32年ぶりに日本開催となるアジア大会(愛知・名古屋)が9月19日に開会式を迎える。この大舞台を盛り上げるべく、俳優の二宮和也(43)がTBSスペシャルアンバサダーに就任した。
「自国開催の魅力や熱量は測り知れないものがある。一緒に喜んで悔しがって泣いて笑う9月になってほしい」
そう語る二宮が、アンバサダーとして初めてのロケで向かった先にいたのは、110mハードルの日本記録保持者・村竹ラシッド(24)だ。
「足の速い人、バネがすごい人だなと思っています。どういう心意気でアジア大会に向かうのかは聞いてみたい」と対談に臨んだ二宮。練習場に到着すると、106.7cmのハードルの高さと、約9mというハードル間の距離に驚きを見せる。インターバルをわずか4歩で駆け抜けるトップアスリートの圧倒的なパフォーマンスを間近で体感した。
「考えない日はなかった」
村竹は2024年のパリ五輪で、日本勢初となる5位入賞を果たした。さらに2025年には日本人初となる12秒台(12秒92)をたたき出し、その記録はアメリカのグラント・ホロウェイ(28)がパリ五輪決勝を制した際の12秒99をも上回るものとなった。

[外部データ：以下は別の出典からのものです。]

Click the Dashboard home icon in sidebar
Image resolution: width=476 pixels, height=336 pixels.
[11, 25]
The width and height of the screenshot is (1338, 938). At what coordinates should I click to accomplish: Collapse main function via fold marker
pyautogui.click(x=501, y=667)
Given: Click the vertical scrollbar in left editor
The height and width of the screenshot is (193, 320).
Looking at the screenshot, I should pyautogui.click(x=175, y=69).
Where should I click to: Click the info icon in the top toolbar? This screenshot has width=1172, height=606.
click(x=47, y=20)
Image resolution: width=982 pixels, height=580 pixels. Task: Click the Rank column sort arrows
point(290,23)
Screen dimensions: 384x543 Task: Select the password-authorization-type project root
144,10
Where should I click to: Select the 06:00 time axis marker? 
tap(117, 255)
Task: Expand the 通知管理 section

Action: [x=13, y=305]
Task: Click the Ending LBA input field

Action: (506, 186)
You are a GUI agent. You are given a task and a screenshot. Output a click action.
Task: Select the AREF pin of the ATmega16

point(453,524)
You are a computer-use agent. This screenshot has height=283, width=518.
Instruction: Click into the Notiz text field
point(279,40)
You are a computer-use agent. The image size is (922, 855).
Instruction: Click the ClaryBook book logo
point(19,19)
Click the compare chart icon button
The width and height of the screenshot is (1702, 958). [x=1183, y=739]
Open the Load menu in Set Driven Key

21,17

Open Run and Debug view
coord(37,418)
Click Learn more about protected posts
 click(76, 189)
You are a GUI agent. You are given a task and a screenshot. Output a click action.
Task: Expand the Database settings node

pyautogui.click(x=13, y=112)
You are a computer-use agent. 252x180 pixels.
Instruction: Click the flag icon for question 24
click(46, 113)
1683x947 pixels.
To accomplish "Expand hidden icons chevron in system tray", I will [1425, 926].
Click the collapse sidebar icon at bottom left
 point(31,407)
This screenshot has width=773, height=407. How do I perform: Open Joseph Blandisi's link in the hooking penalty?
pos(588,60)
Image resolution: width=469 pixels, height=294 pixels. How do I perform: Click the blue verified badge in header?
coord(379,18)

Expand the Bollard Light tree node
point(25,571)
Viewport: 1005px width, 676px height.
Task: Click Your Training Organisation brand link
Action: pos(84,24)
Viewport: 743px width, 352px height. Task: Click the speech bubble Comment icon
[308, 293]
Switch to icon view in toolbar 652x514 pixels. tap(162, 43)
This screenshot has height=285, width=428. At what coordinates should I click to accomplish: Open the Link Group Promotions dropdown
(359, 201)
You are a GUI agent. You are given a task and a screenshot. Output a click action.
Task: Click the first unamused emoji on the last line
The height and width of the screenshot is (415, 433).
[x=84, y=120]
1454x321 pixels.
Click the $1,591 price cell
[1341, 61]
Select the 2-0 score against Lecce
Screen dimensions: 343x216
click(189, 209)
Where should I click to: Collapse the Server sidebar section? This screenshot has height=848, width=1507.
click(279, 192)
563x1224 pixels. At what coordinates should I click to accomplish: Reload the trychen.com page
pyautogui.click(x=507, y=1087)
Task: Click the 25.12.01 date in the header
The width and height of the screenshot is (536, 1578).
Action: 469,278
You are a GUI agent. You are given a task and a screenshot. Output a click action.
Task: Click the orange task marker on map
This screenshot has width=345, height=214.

しかし、日本中の期待を背負って挑んだ東京世界陸上では、準決勝を全体3位で通過してメダル獲得への期待が高まったものの、決勝の結果はパリと同じ5位。メダルまで0秒06差の13秒18だった。
「何が足りなかったんだろうな。何が今まで間違っていたんだろうな。パリ五輪が終わってからの1年間、本気でメダル獲りに1年間必死に練習して、本当に何が足りなかったんだろうな」

世界陸上からおよそ1年。二宮から「そういう現実と直面して、何日くらい考え込んだりするの?」と問われた村竹は、「今までずっとです。考えない日はなかった」と吐露した。悔しさを決して忘れず、全てを背負って走り続けている。